[Given data Boundary: Start]
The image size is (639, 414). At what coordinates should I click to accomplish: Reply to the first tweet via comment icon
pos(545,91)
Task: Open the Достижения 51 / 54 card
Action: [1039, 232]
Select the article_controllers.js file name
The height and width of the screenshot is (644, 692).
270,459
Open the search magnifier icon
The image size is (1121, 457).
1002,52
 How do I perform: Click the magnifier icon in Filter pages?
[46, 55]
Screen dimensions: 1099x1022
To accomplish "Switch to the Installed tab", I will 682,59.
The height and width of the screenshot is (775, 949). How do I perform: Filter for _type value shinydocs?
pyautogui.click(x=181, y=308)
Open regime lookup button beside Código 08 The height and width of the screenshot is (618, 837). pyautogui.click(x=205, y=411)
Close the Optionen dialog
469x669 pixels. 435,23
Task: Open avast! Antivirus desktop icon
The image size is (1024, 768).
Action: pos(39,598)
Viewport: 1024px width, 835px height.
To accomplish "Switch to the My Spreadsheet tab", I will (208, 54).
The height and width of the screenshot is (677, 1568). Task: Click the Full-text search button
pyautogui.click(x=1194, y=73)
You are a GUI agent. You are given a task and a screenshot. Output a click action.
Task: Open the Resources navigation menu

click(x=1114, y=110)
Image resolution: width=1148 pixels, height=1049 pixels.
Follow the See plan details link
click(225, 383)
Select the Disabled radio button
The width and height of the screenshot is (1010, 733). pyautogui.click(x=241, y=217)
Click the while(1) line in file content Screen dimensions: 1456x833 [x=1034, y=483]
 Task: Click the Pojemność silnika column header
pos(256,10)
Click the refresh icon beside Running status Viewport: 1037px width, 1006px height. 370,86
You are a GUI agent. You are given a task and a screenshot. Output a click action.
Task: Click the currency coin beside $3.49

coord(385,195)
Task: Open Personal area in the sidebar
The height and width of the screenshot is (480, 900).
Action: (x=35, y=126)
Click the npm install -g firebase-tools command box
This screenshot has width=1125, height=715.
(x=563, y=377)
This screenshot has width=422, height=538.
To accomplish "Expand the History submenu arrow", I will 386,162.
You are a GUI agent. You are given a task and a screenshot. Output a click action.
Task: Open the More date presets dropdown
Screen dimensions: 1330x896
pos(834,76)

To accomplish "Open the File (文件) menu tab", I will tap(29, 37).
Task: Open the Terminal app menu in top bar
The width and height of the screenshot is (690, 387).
[Given data Boundary: End]
Exercise instructions
How many lines of the material contain the string "Switch"? Answer with the number and nothing else.

Solution
2